**YOUR GOAL:** The records that follow are to be transcribed in full, without their images.

**EXERCISE MATERIALS:**

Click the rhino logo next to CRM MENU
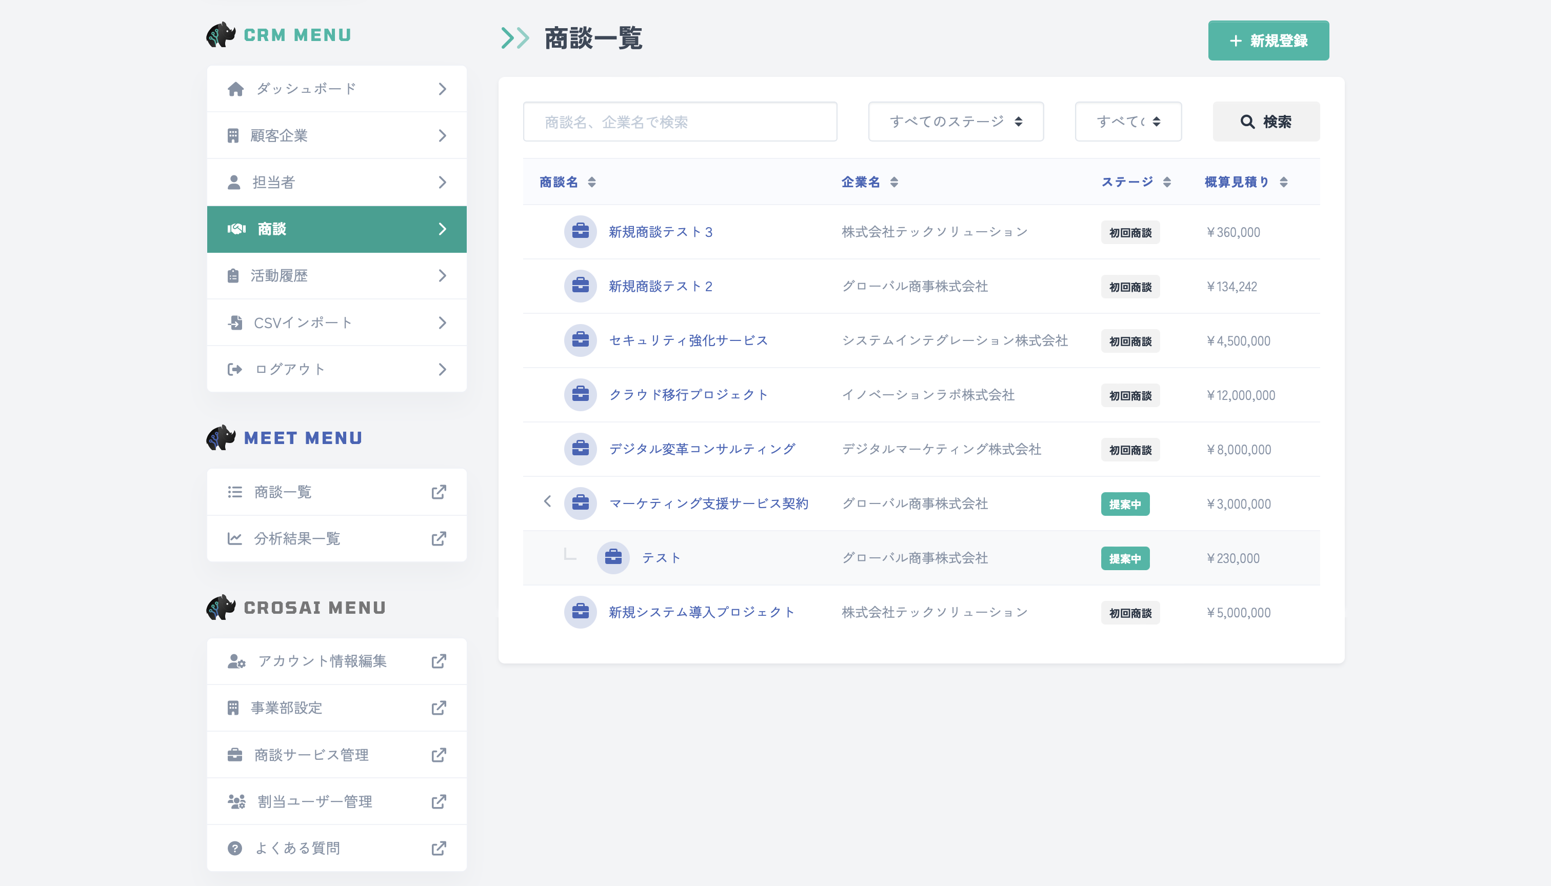Viewport: 1551px width, 886px height. (221, 35)
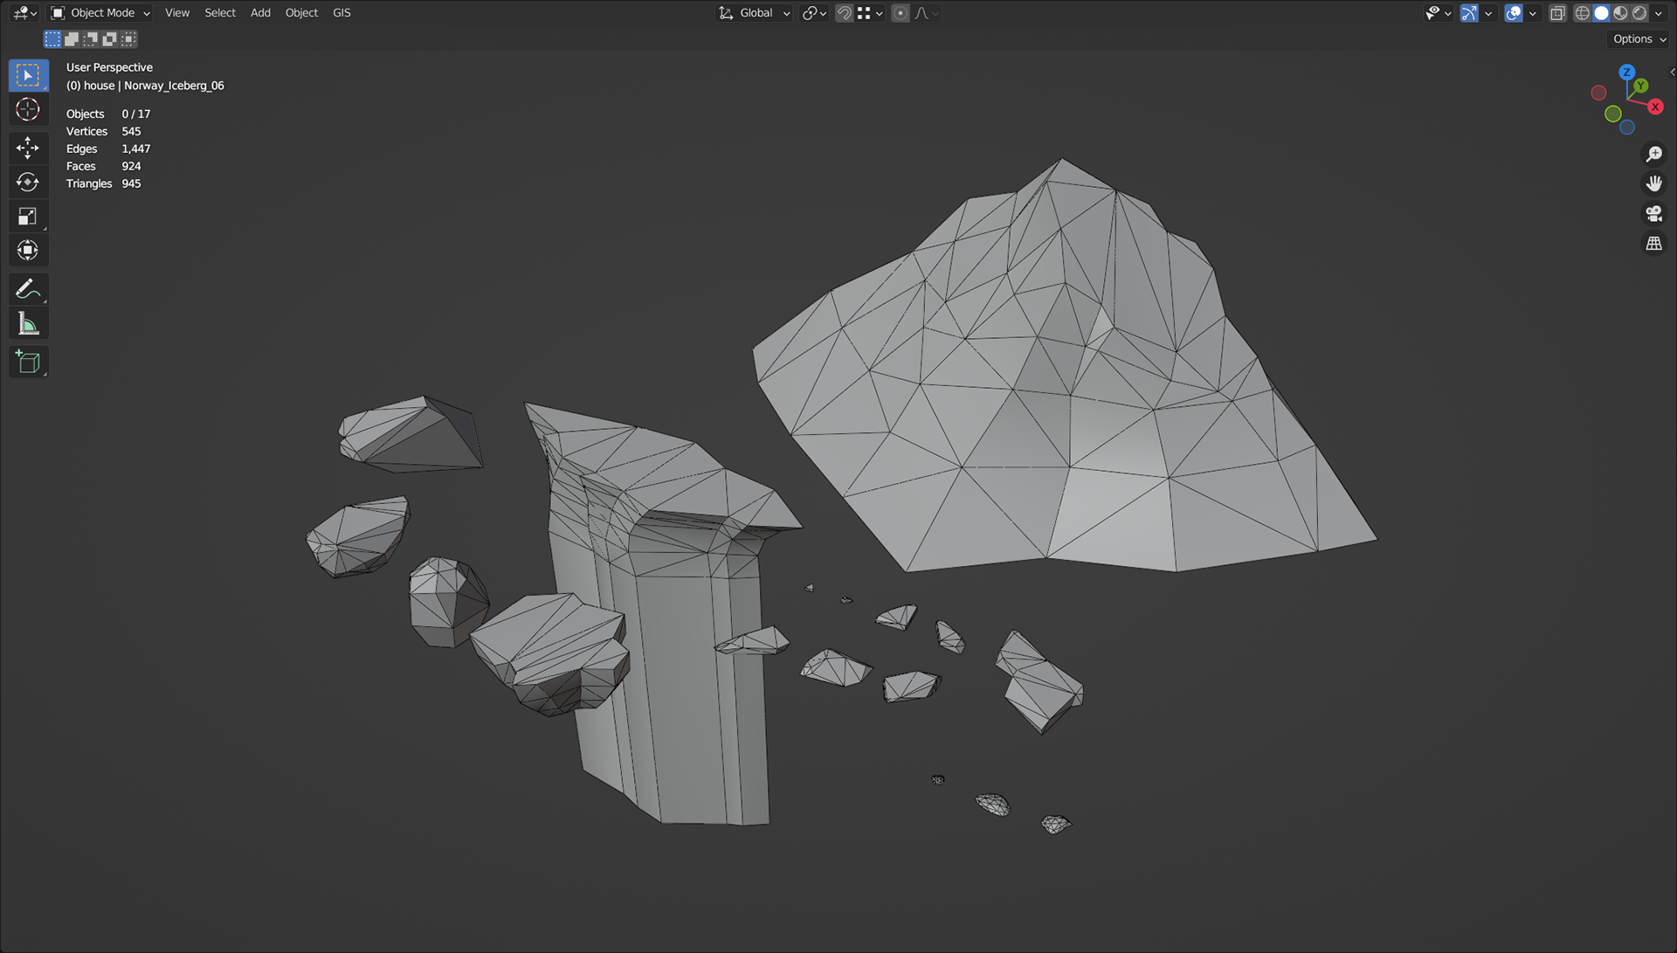Select the Move tool
This screenshot has width=1677, height=953.
(x=28, y=148)
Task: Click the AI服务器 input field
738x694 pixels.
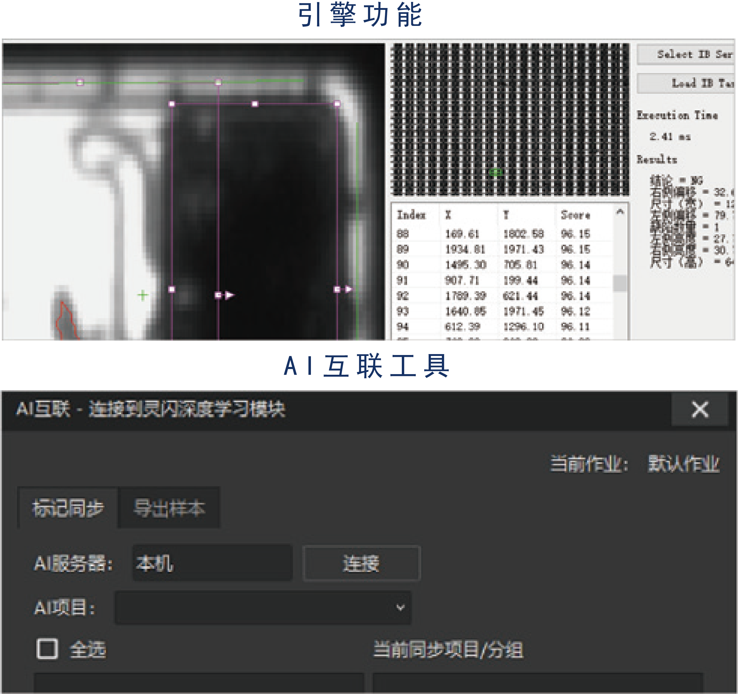Action: coord(212,563)
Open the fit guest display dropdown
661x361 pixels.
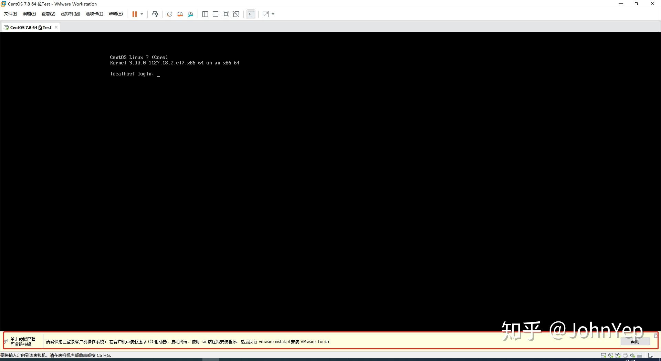point(273,14)
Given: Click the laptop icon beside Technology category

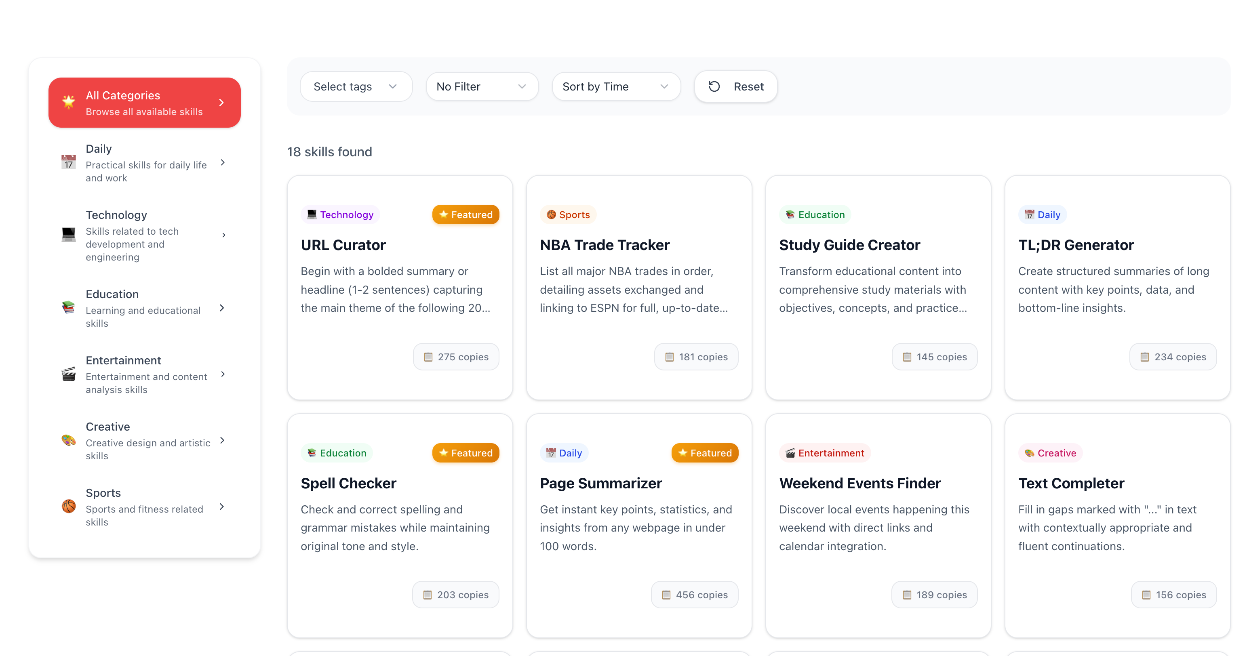Looking at the screenshot, I should click(68, 235).
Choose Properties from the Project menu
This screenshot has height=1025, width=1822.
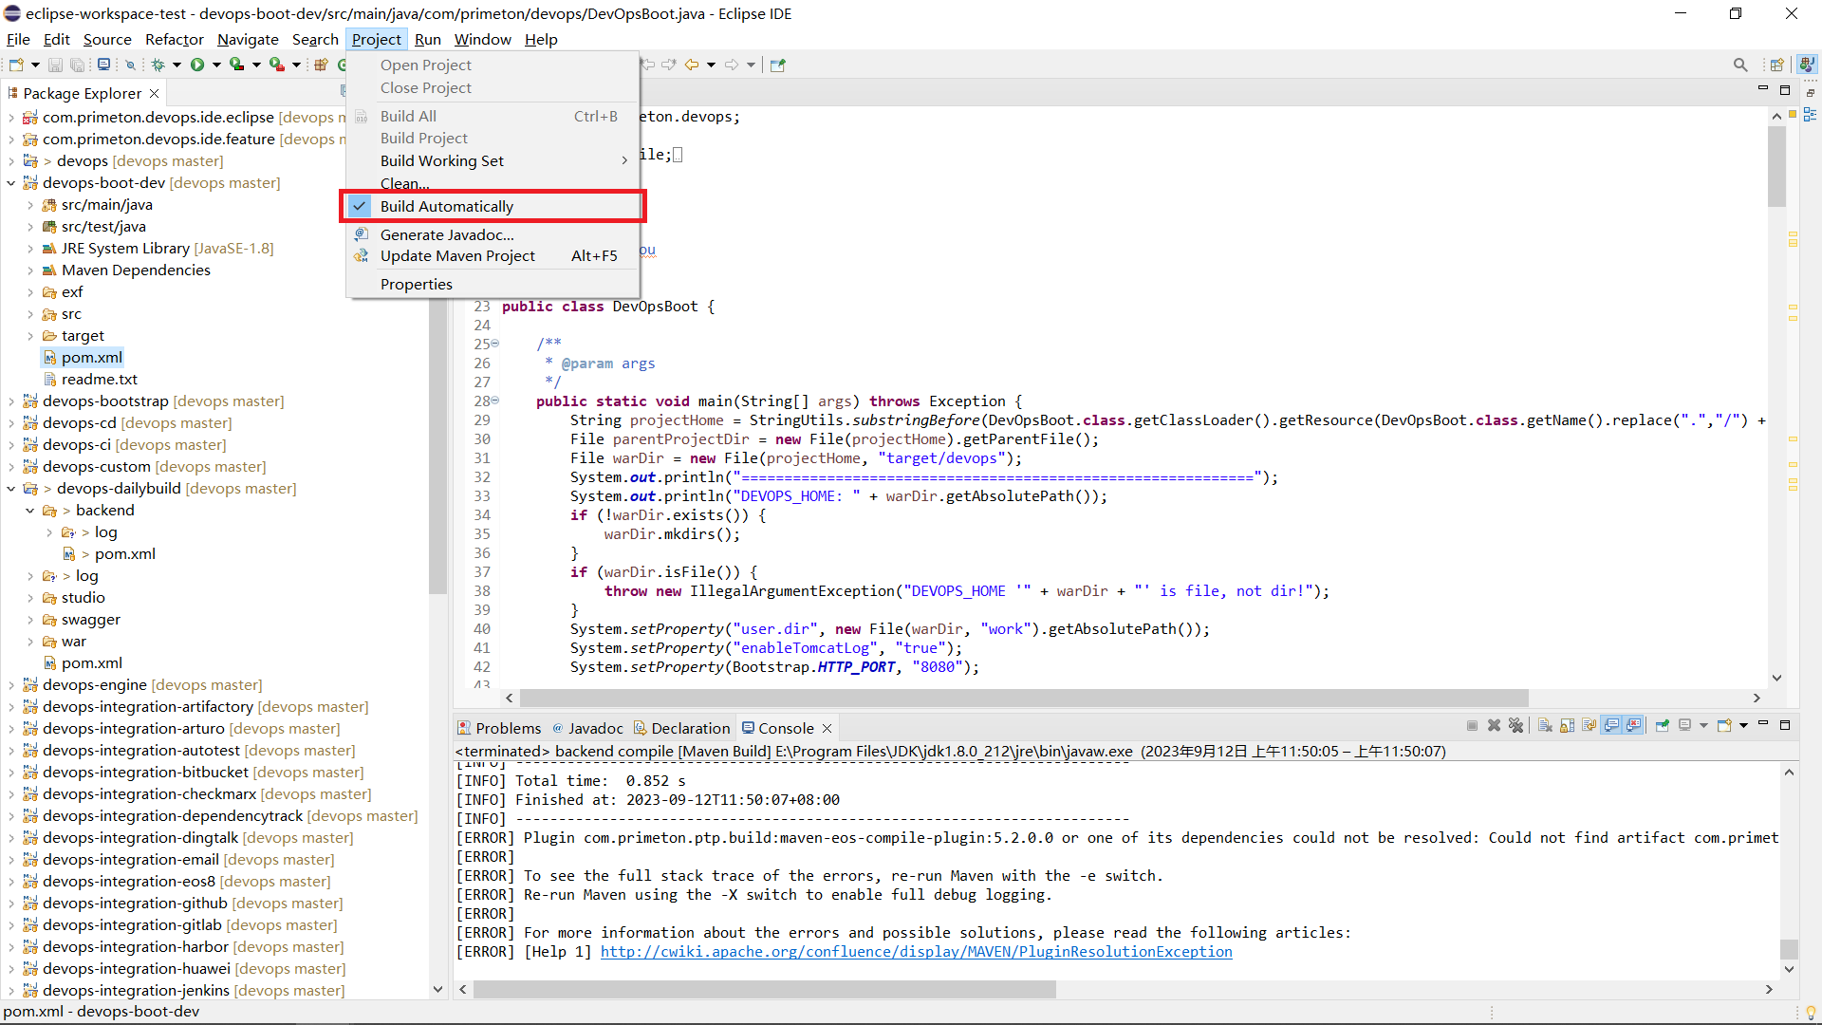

**RESPONSE TO THE TASK:**
Click the rhino logo next to CRM MENU
Viewport: 1551px width, 886px height. (221, 35)
Select the Move tool
This screenshot has width=1677, height=953.
(x=28, y=148)
Task: Click the AI服务器 input field
738x694 pixels.
Action: coord(212,563)
Open the fit guest display dropdown
661x361 pixels.
point(273,14)
Given: Click the laptop icon beside Technology category

Looking at the screenshot, I should click(68, 235).
Choose Properties from the Project menu
This screenshot has height=1025, width=1822.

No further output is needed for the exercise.